** Saved entries **
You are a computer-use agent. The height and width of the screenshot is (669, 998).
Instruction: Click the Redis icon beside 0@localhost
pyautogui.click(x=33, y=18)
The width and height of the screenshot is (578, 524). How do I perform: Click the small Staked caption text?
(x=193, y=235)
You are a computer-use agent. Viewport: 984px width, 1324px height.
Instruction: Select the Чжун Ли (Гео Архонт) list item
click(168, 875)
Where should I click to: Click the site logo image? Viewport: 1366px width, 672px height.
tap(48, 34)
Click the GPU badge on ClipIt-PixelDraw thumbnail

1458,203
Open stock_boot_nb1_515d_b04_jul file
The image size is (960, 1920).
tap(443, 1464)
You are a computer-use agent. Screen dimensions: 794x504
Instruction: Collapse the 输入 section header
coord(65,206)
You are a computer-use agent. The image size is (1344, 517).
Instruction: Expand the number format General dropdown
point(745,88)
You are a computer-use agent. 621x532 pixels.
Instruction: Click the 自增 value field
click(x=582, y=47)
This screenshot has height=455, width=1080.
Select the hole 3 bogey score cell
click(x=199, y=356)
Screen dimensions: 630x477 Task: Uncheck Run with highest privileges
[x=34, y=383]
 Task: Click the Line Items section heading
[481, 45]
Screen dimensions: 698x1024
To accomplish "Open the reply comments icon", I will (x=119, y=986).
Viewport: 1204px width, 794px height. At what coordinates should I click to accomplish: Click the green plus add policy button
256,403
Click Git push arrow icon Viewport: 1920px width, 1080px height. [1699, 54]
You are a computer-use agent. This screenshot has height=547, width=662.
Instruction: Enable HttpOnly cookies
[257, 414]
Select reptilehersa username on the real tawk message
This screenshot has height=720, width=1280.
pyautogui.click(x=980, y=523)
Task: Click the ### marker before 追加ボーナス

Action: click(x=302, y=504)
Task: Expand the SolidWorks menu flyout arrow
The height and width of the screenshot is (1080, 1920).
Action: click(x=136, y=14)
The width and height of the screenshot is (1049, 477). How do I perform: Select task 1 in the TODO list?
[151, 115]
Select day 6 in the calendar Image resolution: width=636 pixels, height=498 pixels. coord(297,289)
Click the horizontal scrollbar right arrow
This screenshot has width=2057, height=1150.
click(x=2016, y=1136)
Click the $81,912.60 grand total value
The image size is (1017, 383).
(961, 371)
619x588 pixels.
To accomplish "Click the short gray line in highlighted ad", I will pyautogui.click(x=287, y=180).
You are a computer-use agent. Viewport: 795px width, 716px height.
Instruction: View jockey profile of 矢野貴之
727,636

** Description of the task **
Copy out each line above that contains the word "section".

** Task result **
Instruction: Collapse the 输入 section header
 Task: Click the Line Items section heading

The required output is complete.